Technologies
There are many programming languages used in Data Science, including but not limited to:
High-level Languages
- R – a free programming language and software environment for statistical computing. It provides a variety of statistical and graphical techniques and is highly extensible. R is popular across research domains for developing statistical software and data analyses, and producing publication quality graphics.
- Python – a free, general-purpose programming language that emphasizes efficiency and code readability. It is object-oriented and often used for web and app development.
- MATLAB – computing environment and proprietary programming language used most commonly in engineering, physics and economics.
- Julia – free dynamic programming language for numerical analysis and computing.
- Scala – genera-purpose language combining object-oriented and functional programming. It runs on the Java platform provides language interoperability with Java.

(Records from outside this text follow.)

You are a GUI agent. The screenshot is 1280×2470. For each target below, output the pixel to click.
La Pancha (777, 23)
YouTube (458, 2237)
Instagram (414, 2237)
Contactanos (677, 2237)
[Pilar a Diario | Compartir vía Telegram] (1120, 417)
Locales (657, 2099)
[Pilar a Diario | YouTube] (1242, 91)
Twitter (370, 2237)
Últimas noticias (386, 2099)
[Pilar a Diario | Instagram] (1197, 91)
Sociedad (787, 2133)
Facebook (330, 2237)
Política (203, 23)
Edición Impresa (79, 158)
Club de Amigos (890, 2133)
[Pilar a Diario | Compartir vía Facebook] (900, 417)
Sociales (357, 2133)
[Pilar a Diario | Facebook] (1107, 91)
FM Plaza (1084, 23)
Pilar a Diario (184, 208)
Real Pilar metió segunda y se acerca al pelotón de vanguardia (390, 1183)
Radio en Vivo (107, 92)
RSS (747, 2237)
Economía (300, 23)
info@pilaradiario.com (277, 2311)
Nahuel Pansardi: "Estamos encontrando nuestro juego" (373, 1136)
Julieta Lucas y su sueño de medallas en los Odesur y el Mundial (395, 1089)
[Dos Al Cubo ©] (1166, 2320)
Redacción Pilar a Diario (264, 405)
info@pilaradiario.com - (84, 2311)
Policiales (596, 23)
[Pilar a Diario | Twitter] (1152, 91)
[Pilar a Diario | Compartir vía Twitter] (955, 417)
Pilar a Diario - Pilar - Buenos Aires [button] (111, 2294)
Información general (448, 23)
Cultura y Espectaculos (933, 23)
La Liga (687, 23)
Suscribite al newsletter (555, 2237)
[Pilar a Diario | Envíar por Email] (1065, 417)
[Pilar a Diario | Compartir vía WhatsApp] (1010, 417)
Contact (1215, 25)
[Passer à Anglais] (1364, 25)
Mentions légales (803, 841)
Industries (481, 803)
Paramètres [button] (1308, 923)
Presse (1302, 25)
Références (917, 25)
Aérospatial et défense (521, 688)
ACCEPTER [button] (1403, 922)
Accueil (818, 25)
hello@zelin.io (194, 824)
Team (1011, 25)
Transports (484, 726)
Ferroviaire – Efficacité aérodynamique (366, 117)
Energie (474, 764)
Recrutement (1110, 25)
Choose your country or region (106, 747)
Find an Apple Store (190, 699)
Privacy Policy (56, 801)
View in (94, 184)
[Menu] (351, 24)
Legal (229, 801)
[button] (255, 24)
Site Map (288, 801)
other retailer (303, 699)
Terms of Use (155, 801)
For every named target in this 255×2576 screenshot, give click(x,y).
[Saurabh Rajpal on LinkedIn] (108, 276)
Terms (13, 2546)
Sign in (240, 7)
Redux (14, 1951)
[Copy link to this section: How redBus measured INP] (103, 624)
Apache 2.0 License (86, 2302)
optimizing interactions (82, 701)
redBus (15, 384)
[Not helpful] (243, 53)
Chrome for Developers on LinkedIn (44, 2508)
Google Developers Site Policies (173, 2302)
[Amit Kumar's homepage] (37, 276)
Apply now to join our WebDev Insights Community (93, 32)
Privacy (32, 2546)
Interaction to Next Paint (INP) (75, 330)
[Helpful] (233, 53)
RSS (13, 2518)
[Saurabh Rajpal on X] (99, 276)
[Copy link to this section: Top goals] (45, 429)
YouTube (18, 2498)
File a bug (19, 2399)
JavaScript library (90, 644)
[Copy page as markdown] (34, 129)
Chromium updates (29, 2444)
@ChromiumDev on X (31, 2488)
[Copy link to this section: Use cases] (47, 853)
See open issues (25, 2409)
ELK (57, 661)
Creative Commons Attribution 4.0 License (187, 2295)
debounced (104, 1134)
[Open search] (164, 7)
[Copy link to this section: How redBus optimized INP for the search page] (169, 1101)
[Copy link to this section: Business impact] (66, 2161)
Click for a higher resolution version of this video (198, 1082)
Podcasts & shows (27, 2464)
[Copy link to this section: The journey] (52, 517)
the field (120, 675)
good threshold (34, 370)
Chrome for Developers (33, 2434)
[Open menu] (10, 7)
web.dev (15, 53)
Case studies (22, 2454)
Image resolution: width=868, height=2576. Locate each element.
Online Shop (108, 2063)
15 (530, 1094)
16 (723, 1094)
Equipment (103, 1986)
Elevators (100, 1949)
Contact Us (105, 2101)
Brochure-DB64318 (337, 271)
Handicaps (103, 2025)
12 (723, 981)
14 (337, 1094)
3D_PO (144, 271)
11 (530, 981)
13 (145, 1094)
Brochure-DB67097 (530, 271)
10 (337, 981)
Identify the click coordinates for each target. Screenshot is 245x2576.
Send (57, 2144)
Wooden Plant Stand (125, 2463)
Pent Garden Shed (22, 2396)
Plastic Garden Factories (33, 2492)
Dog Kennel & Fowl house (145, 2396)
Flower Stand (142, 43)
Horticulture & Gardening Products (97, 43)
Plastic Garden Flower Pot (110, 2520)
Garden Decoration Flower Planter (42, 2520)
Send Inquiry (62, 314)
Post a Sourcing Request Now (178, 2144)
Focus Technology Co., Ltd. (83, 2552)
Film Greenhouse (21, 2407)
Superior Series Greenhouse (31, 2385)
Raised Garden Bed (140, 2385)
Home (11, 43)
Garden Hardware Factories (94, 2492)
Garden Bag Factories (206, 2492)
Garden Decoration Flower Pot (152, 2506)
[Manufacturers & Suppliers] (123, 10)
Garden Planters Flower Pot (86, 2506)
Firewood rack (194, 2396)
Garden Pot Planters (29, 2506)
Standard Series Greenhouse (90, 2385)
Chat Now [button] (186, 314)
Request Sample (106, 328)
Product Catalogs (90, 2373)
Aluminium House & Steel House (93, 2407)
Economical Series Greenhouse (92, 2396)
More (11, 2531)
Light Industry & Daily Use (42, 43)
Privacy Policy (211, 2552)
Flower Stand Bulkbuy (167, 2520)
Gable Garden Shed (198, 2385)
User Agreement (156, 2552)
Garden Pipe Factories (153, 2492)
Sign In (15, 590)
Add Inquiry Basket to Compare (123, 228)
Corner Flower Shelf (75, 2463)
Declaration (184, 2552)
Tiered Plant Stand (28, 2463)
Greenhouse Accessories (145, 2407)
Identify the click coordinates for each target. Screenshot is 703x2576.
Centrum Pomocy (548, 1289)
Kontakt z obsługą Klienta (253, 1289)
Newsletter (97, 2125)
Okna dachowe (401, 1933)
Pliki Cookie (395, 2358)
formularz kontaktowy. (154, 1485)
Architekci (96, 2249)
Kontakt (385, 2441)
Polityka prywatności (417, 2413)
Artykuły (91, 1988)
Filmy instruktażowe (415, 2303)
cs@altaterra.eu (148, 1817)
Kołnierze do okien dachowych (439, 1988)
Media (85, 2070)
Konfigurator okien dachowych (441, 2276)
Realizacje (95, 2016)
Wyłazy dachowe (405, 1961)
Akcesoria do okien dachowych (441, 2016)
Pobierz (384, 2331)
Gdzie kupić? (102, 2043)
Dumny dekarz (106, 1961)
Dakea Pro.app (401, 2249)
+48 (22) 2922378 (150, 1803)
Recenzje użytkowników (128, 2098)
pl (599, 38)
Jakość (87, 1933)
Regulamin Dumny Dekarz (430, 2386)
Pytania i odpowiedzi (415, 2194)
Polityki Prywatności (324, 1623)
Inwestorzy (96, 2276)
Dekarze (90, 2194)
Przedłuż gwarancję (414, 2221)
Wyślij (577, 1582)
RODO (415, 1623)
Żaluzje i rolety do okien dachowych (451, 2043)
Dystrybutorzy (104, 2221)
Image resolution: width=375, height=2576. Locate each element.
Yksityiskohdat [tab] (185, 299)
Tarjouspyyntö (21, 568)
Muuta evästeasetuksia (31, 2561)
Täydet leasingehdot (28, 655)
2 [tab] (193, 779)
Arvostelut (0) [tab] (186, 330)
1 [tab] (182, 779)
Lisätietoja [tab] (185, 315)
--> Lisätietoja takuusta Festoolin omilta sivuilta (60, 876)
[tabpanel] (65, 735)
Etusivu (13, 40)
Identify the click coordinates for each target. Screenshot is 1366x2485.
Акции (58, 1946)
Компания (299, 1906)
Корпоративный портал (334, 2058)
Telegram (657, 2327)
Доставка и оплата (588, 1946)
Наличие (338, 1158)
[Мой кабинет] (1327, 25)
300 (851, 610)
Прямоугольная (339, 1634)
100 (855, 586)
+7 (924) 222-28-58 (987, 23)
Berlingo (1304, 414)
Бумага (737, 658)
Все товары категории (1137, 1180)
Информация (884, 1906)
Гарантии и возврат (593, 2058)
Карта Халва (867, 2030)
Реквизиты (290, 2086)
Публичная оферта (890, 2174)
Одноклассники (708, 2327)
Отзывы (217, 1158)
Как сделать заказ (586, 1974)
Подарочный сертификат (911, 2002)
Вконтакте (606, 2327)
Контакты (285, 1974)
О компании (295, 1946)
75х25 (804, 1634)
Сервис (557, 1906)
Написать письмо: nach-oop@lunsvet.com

- SAS – “Statistical Analysis System,” a proprietary software suite for data analytics. It is used by researchers in many domains to munge, mine and analyze data from a variety of sources. It is particularly popular in the health sciences.
Low-level Languages
Use-specific Languages
- JavaScript – primarily used in visualization, dashboards, and mashups for webpages.
- UNIX shell – interactive command language and a scripting language for controlling the executions of the operating system.
- Regular Expressions – sequence of symbols and characters used to search for a string or pattern within a text.
- SQL – Structured Query Language is used to communicate with a database and is the standard for many relational database management systems.
- Pig – used with Apache Hadoop for complex data transformations.
- XPath – XML Path Language is a syntax for defining parts of an XML document.